** START OF Input rows **

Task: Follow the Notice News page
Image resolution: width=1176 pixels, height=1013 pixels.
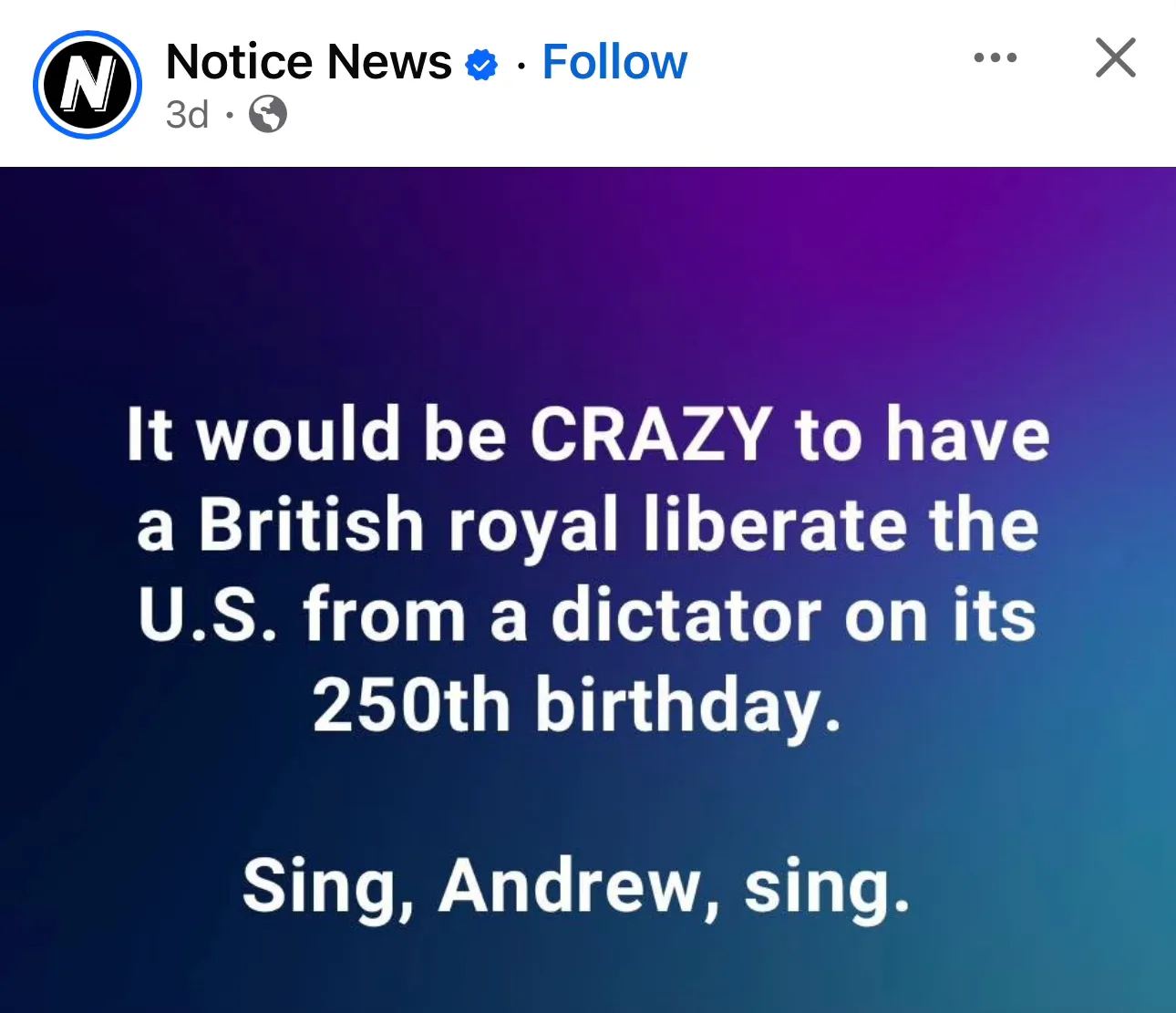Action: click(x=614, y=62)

** END OF Input rows **
** START OF Input rows **

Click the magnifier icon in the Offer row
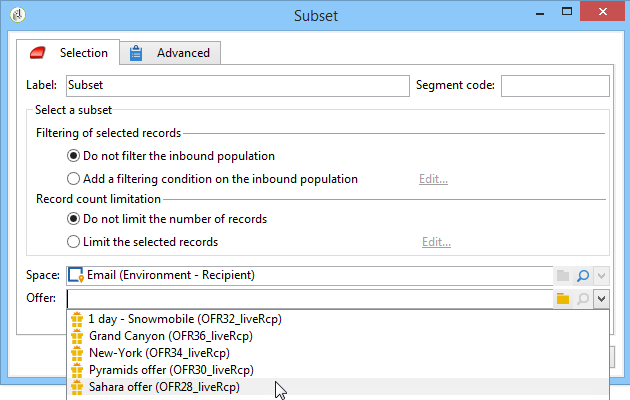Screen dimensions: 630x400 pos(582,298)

** END OF Input rows **
** START OF Input rows **

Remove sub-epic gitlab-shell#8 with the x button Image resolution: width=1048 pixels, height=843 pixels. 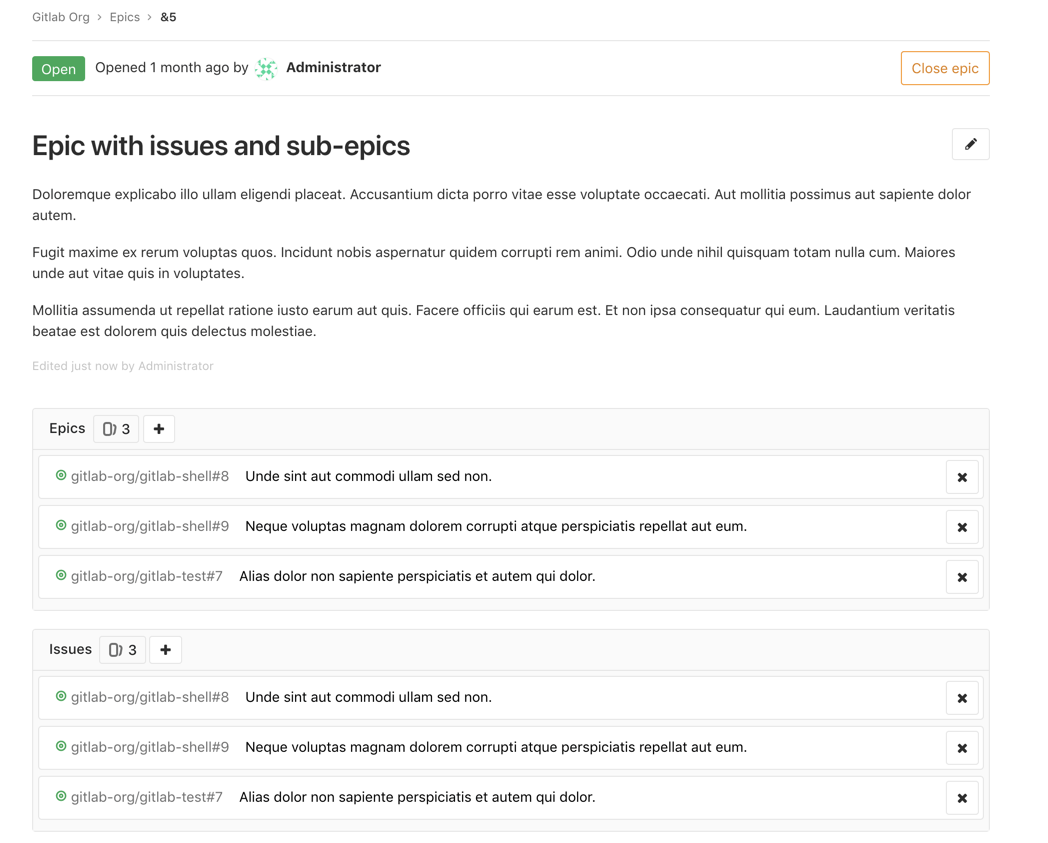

** END OF Input rows **

Task statement
Reproduce the listing verbatim from the line containing "Task: Follow the Notice News page" through the line containing "Action: click(x=614, y=62)", leaving out the pictures.

In response
Task: Follow the Notice News page
Image resolution: width=1176 pixels, height=1013 pixels.
Action: click(x=614, y=62)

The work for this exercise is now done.